* _Your goal_
Output only the lines below from the one containing "1568x548 pixels. How" to the one containing "Task: Click the Installeret RAM memory icon", exactly as written, both ends kept.
Exercise inputs: Begin
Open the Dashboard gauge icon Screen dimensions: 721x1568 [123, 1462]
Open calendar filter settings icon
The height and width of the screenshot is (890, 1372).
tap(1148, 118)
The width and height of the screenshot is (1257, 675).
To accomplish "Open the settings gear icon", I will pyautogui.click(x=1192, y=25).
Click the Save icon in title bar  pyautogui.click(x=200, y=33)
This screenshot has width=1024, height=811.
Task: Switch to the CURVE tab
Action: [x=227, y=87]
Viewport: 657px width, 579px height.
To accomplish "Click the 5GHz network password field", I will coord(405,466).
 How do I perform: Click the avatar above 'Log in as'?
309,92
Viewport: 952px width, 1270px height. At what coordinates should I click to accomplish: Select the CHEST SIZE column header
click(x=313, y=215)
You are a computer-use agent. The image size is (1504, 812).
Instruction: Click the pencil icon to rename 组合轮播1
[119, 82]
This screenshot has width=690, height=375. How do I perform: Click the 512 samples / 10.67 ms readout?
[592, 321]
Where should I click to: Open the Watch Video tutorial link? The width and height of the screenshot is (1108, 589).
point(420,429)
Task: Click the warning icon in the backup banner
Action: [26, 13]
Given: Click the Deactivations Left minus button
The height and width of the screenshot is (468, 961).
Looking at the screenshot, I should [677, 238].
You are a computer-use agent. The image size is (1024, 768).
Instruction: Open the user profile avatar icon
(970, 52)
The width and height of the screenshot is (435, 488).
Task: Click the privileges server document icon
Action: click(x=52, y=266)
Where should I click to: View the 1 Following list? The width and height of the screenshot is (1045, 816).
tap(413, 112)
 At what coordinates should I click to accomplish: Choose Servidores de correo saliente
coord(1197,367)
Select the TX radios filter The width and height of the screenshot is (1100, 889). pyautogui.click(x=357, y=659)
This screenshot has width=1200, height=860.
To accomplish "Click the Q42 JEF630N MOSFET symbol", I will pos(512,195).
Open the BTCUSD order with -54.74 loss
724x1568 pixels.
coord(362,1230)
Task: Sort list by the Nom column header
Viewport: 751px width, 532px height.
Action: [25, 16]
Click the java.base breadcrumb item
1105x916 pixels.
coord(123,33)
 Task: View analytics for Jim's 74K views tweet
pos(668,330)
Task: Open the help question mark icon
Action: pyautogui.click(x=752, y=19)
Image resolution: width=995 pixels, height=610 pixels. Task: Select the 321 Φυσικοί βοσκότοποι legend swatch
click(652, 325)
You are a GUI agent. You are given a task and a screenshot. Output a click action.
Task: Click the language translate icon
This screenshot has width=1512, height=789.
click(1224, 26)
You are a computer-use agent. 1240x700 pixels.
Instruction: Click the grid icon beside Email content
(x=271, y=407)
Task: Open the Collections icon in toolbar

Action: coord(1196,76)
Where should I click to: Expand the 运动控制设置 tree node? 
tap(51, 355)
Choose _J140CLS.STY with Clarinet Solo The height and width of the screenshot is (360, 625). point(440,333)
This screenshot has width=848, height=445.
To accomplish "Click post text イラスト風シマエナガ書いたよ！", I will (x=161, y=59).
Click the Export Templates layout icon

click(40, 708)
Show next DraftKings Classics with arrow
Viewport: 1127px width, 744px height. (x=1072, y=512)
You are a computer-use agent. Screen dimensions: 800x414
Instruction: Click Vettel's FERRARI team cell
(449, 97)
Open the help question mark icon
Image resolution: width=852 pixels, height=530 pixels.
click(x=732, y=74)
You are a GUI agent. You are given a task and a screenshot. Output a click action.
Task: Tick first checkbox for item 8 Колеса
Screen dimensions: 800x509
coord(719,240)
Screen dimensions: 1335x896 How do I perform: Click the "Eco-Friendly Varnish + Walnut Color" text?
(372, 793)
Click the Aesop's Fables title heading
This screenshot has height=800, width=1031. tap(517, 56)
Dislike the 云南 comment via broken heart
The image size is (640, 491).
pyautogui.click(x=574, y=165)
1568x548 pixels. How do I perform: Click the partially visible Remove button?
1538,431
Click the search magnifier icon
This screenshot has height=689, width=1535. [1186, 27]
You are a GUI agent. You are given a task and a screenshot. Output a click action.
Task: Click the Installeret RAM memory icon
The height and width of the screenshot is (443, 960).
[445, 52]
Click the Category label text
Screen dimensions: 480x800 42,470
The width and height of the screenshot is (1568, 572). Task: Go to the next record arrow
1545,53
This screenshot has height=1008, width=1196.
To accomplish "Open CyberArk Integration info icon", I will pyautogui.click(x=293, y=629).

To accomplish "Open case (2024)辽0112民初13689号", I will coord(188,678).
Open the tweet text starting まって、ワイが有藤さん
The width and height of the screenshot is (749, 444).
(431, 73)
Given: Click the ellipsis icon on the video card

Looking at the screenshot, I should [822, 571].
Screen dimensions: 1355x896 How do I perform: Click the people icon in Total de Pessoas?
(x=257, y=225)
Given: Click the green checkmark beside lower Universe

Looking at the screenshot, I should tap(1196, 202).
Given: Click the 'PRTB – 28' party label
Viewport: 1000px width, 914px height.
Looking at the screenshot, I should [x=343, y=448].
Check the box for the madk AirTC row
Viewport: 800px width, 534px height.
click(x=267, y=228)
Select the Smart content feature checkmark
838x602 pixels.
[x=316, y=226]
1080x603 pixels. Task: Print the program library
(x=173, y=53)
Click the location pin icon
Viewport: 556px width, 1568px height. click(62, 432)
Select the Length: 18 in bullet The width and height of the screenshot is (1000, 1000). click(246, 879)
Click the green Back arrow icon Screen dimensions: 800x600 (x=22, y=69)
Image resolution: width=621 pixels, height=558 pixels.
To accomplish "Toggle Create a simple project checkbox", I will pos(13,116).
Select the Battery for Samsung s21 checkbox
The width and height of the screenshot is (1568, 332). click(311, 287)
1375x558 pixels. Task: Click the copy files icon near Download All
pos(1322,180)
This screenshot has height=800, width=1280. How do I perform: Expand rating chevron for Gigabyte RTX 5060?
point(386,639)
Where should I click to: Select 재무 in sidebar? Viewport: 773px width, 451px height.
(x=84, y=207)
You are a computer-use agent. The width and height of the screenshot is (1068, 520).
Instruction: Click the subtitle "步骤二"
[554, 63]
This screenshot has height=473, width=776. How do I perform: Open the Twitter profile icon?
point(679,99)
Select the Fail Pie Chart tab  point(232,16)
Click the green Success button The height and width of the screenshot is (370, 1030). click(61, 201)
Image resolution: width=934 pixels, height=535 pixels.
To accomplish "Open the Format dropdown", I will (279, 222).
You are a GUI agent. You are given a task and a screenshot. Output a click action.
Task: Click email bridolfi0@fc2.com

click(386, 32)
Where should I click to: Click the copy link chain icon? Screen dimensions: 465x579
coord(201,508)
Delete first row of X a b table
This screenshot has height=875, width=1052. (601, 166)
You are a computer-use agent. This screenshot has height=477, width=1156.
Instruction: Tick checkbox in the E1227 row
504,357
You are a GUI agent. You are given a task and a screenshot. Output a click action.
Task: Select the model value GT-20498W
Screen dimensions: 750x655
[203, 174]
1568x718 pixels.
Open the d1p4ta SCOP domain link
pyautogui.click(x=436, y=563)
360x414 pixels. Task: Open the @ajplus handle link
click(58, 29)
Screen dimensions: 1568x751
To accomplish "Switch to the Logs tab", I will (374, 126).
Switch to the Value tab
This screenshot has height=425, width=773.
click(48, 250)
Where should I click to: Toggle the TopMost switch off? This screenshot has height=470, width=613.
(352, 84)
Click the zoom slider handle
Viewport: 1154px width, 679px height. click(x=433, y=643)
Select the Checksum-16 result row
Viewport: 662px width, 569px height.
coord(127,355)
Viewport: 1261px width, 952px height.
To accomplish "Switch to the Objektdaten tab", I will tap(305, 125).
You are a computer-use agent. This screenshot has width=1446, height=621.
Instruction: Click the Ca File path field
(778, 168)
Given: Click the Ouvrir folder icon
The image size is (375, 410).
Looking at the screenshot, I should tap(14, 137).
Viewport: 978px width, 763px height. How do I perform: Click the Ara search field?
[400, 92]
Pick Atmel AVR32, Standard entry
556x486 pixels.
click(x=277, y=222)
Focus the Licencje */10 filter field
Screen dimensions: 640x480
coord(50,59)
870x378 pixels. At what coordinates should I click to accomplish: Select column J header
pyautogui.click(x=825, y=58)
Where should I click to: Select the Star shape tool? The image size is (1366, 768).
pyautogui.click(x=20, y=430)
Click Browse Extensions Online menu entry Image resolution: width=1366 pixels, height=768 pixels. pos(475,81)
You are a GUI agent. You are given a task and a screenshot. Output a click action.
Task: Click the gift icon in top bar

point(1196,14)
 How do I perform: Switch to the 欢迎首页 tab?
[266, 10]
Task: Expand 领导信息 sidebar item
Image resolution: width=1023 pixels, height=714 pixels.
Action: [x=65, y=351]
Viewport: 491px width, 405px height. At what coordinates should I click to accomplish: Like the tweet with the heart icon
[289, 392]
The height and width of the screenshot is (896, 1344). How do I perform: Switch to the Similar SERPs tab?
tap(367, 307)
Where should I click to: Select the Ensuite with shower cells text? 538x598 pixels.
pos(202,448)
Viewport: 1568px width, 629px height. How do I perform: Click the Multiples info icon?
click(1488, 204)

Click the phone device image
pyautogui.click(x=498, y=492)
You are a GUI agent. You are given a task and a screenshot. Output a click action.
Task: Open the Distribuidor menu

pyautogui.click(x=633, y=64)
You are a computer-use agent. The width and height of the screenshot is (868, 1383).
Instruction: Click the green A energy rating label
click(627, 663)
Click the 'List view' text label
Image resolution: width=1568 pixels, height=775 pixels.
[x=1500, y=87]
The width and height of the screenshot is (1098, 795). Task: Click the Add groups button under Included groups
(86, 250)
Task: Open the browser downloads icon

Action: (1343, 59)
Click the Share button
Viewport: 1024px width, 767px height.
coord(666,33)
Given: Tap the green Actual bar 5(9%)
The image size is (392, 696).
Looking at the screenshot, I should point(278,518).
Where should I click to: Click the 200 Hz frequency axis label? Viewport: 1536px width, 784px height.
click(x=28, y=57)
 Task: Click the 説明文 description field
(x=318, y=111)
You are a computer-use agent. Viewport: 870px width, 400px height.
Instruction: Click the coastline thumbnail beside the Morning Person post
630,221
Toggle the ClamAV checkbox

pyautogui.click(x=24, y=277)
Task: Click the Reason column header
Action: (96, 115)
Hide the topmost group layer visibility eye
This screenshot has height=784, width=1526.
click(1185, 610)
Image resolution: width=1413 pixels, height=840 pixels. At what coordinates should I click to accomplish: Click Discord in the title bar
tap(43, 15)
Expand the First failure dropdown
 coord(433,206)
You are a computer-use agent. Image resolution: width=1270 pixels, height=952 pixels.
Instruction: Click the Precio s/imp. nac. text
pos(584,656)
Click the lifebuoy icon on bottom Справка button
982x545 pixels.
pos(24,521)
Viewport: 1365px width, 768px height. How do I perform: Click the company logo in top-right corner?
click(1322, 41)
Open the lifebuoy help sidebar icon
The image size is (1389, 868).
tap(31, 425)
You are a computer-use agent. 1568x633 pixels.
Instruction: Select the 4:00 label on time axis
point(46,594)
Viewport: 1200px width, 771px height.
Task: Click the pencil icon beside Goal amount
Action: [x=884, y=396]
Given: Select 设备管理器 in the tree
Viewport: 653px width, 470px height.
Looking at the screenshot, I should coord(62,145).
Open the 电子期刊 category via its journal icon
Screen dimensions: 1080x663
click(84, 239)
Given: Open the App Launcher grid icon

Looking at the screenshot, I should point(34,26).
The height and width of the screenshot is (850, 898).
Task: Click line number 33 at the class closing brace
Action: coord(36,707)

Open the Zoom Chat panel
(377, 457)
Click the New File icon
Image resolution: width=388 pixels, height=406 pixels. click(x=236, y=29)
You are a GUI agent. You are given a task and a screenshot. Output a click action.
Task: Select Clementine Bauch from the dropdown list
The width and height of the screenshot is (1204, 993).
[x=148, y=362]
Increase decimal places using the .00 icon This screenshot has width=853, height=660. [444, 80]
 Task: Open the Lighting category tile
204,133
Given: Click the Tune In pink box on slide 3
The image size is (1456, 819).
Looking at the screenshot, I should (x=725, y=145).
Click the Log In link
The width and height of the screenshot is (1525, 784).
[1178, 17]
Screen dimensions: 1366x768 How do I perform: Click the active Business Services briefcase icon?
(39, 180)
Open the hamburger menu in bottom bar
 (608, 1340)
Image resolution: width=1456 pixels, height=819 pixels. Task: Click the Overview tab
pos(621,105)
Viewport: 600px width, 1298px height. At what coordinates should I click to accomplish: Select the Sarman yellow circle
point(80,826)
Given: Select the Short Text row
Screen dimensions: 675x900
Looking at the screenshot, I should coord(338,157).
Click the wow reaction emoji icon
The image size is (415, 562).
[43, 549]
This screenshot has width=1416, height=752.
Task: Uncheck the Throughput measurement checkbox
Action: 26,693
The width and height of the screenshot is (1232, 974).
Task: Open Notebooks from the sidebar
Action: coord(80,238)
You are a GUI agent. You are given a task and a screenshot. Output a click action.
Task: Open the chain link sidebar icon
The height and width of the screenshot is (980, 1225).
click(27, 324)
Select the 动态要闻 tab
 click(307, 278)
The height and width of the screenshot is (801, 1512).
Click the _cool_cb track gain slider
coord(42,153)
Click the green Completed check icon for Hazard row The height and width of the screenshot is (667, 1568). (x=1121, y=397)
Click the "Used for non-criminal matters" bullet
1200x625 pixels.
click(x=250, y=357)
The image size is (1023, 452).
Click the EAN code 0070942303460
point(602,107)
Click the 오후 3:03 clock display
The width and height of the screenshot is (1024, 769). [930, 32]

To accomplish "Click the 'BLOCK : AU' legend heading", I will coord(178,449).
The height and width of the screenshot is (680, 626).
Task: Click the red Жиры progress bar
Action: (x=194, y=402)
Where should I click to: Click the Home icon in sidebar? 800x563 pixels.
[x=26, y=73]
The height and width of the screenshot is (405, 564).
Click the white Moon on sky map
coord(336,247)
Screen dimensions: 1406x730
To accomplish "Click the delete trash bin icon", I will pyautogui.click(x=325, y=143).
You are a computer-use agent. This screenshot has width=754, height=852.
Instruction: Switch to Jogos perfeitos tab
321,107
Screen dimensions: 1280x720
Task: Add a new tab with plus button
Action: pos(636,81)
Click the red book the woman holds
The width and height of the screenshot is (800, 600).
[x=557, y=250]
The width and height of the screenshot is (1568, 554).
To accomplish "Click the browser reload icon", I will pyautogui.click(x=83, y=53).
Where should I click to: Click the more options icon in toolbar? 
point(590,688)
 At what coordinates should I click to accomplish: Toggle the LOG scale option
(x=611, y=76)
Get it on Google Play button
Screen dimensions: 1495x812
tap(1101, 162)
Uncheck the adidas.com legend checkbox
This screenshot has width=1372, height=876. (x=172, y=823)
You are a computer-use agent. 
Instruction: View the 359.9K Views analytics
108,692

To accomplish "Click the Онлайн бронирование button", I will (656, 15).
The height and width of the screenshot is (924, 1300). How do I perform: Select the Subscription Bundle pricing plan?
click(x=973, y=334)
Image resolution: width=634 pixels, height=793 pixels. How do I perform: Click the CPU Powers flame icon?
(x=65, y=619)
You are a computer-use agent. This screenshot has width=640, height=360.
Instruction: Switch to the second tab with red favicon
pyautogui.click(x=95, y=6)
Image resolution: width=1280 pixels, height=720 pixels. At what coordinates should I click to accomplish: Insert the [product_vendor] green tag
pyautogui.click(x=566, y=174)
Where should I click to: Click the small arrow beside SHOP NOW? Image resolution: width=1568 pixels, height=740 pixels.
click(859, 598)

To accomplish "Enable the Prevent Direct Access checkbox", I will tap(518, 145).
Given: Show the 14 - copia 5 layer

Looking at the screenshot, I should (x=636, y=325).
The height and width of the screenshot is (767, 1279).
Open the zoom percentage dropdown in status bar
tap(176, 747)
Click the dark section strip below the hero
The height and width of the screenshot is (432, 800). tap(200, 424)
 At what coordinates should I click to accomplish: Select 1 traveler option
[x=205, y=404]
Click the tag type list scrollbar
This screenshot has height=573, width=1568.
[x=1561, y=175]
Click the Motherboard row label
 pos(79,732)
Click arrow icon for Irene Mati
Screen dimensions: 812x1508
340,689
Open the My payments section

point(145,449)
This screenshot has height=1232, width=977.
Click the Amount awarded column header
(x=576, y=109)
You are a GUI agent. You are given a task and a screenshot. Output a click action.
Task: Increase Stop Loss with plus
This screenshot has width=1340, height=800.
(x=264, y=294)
Exercise inputs: End
* _Task result_
1568x548 pixels. How do I perform: Click the partially visible Remove button?
1538,431
Click the search magnifier icon
This screenshot has height=689, width=1535. [1186, 27]
You are a GUI agent. You are given a task and a screenshot. Output a click action.
Task: Click the Installeret RAM memory icon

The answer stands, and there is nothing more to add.